How It Works in Practice
The strongest operating model separates decision rights from execution rights. Business managers should own the approval of need, IAM should own the policy gate, and application owners should validate the entitlement mapping. That split keeps provisioning from becoming either a business free-for-all or an IAM bottleneck. For NHI programmes, the same logic applies to service accounts, API keys, and workload identities: a requester should not be able to self-approve long-lived access, and an approver should not be able to bypass entitlement validation.
A workable process usually includes three checkpoints:
- Business validation: confirm the request is tied to a real workload, project, or operational requirement.
- IAM policy enforcement: check the request against role, attribute, and segregation-of-duties rules.
- Application ownership review: confirm the permission set matches the system’s actual entitlement model.
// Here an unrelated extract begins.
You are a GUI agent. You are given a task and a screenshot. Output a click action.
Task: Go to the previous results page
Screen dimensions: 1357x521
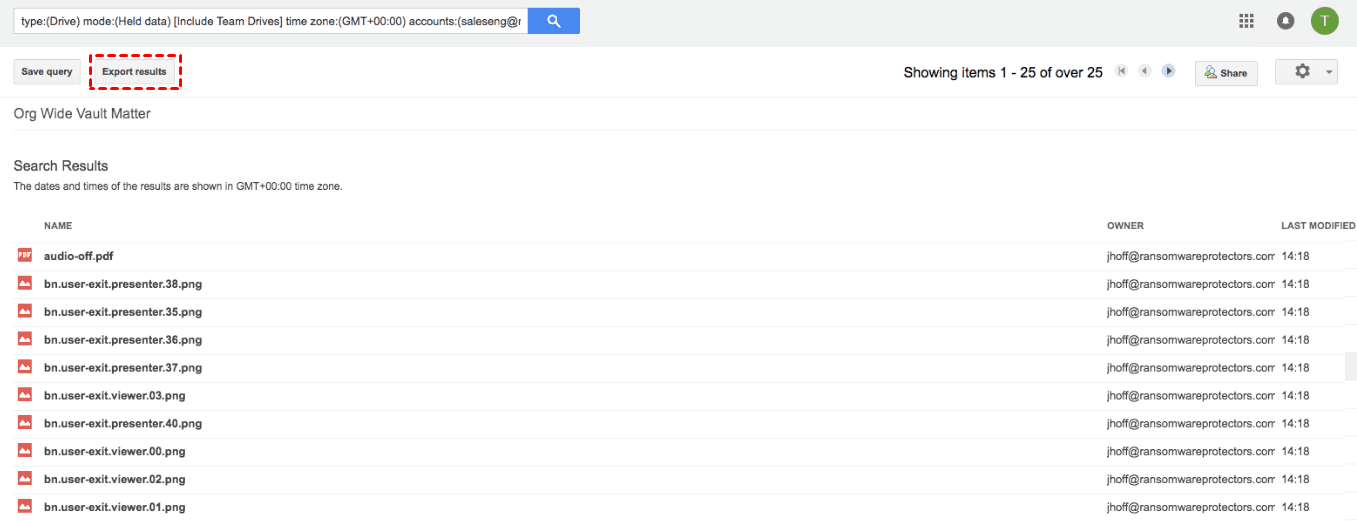1144,71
That structure also supports lifecycle control. NHI Management Group’s NHI Lifecycle Management Guide and the Top 10 NHI Issues both emphasise that provisioning is only safe when it is paired with rotation, review, and revocation. Where possible, teams should implement policy-as-code so provisioning decisions are checked against a repeatable rule set rather than ad hoc judgment. The goal is not to centralise every decision in IAM, but to make each owner accountable for the part they can actually verify. These controls tend to break down in large hybrid estates where entitlement catalogs are stale, application ownership is unclear, and provisioning requests are routed through email or chat instead of a governed workflow.
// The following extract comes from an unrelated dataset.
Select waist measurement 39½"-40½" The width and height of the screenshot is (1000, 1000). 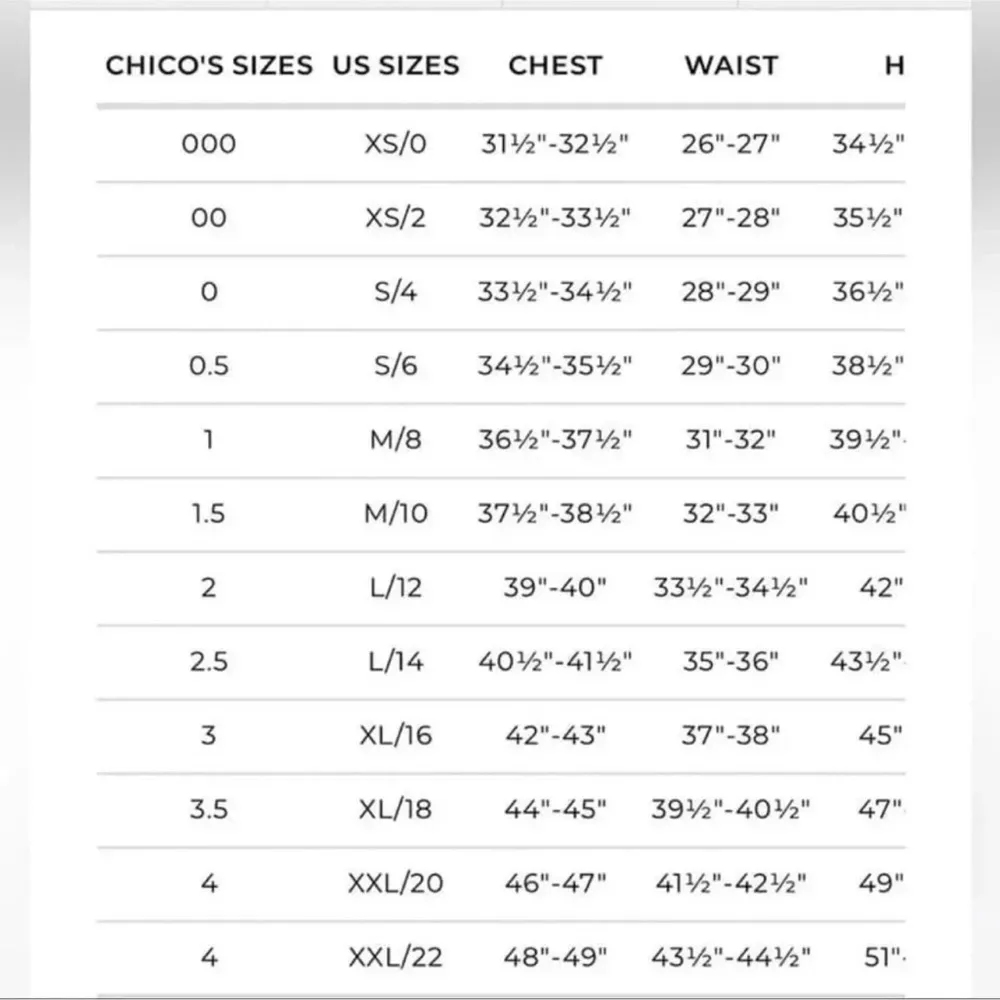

Common Variations and Edge Cases
Tighter ownership models often slow fulfillment at first, so organisations have to balance speed against control. That tradeoff is real, especially in environments with many applications or frequent contractor changes. Current guidance suggests that shared accountability works best when the business owner can approve need, but cannot alter policy, while application owners can confirm technical fit without becoming the final risk authority.
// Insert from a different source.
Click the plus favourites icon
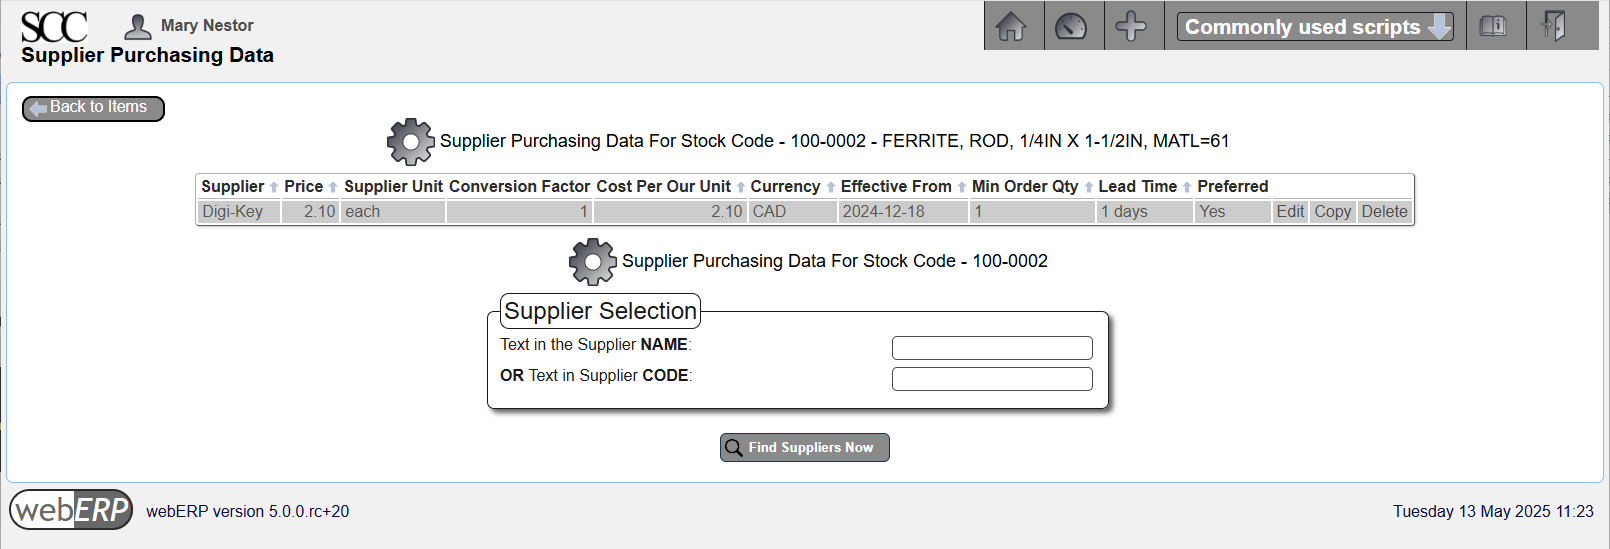click(1131, 26)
There are a few common exceptions. For emergency access, a designated approver may need to act quickly, but that should be time-bound and reviewed after the event. For highly regulated systems, IAM may need stronger veto power than in routine business applications. For third-party and machine-to-machine access, the ownership question often shifts toward system owners and platform teams because no human manager can reasonably validate every task-level permission. The important point is that every exception should be explicit, documented, and measurable.
This is also where NHI governance can expose hidden weaknesses. If a team cannot say who owns a service account, it usually cannot say who approved its original provisioning, either. That is why identity programmes should pair provisioning governance with offboarding discipline and periodic entitlement recertification. The governance lesson is simple: shared ownership is acceptable, but anonymous ownership is not.
Standards & Framework Alignment
This section maps relevant standards and security frameworks to the operational risks and controls described in this guidance.
OWASP Non-Human Identity Top 10 address the attack and risk surface, while NIST CSF 2.0 and NIST AI RMF set the governance and control requirements practitioners need to meet.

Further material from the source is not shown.